Statut : Transcrit MO

Transcription

Bonjour, bonjour, Tristan Nitot ; je vous donne dix secondes pour vous asseoir, parce que j’ai une mauvaise nouvelle : j’ai 20 minutes et 54 slides. Donc j’espère que le représentant du Guinness book of records est dans la salle parce que c’est maintenant que ça se passe. Voilà.

Donc Tristan Nitot. Je suis Chief Product Officer d’une start-up qui s’appelle Cozy Cloud. Je suis aussi membre du comité de prospective de la CNIL ; un ancien du Conseil national du numérique. J’étais même venu il y a deux ans dans cette même salle, sur cette même scène, avec mes collègues et j’ai écrit un livre sur les données, la surveillance de masse et la vie privée à l’ère du numérique.

Il faut vraiment que j’aille vite donc accrochez-vous !

Je vais vous parler de données numériques évidemment, de vie privée, et je tiens d’abord à dire qu’ici sûrement la plupart d’entre nous utilisons trois ordinateurs. Alors évidemment vous pensez à un PC ou à un Mac, c’est un peu pareil. Vous avez un smartphone qui est un ordinateur. Qui n’a pas de smartphone dans la salle ? Levez la main ! OK ! Donc c’est vite fait, personne. Si ? Non ? Même pas ! Donc tout le monde en a un.
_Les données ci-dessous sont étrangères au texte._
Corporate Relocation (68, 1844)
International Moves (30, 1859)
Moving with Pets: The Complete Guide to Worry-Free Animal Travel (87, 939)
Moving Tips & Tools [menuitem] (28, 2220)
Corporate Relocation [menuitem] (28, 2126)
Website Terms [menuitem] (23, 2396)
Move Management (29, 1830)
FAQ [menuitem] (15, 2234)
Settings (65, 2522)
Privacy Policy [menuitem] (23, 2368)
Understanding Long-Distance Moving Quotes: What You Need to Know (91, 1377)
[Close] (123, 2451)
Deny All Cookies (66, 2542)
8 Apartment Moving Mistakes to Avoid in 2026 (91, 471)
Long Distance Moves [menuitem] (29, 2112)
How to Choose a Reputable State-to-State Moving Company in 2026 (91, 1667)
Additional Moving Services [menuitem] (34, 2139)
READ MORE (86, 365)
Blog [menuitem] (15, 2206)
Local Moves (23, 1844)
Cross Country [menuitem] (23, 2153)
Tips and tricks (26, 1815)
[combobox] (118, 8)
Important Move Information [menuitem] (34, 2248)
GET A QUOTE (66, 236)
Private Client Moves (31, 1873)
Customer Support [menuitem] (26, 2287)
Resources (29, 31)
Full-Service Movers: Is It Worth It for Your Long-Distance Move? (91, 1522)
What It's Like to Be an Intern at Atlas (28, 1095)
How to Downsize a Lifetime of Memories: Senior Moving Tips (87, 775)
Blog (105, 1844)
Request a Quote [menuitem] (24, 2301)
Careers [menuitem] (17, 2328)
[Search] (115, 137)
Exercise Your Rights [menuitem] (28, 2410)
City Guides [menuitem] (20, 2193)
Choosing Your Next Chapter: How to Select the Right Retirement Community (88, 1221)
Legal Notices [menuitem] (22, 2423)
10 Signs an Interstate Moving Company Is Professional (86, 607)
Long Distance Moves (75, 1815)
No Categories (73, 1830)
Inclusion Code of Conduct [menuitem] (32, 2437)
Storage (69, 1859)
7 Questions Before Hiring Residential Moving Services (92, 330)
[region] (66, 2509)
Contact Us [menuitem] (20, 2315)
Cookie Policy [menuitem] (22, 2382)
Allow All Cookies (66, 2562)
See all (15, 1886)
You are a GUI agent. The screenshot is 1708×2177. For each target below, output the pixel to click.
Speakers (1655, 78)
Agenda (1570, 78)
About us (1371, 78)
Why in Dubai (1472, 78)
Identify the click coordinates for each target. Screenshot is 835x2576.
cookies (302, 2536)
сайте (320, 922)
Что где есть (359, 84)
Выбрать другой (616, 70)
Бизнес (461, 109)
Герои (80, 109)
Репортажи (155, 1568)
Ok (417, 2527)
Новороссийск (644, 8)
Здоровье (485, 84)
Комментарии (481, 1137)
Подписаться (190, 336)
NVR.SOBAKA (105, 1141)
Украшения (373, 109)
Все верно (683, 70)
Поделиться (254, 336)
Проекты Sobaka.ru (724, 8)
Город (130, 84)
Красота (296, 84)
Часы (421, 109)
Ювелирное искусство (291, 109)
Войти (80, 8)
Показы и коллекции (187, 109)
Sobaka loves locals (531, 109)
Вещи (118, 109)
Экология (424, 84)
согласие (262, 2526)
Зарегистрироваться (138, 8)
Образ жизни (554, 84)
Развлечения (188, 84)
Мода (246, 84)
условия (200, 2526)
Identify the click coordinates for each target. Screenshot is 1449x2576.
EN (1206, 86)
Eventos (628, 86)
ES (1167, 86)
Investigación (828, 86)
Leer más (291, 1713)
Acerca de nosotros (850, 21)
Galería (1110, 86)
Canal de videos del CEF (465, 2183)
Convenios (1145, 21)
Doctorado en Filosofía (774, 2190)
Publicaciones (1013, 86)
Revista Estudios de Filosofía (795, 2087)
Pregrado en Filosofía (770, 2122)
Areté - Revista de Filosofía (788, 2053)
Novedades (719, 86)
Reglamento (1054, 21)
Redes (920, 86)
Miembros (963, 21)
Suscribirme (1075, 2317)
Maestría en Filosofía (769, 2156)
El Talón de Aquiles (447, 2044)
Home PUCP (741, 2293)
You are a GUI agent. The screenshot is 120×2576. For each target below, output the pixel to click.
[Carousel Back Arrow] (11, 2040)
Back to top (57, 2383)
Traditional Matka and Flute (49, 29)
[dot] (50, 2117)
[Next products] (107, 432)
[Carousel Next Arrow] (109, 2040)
Et on a un troisième ordinateur, alors lui on ne le voit pas, c’est le cloudc, c’est cet ordinateur qui est dans les nuages. Et je suis ravi. Moi ça fait 36 ans que je fais de l’informatique. J’ai commencé quand j’étais tout gamin, en 1980, où j’ai écrit mon premier logiciel à 14 ans. Et depuis j’ai toujours trouvé ça absolument formidable, toutes ces évolutions, j’ai trouvé le Minitel formidable quand c’est arrivé — oui je sais, ça fait rire avec le recul ; je trouve le Web formidable et c’est pour ça que j’ai passé 17 ans sur le projet Mozilla qui a donné Firefox que certains d’entre vous utilisent peut-être. Et je suis vraiment un fan d’informatique, mais je pense qu’il y a un moment il va falloir qu’on décrypte un peu le bullshit ambiant. Et c’est pour ça que je voudrais, dans un premier temps sur cette présentation, juste revenir en arrière sur des sujets qu’on a peut-être oubliés, emballés par notre enthousiasme, emballés parce cette envie d’aimer la technologie et de découvrir ses possibilités. Il y a un moment il faut quand même prendre un petit peu de recul et commencer à réaliser que dans un certain nombre de conférences, de prises de position marketing, certains se sont quand même bien foutus de notre gueule.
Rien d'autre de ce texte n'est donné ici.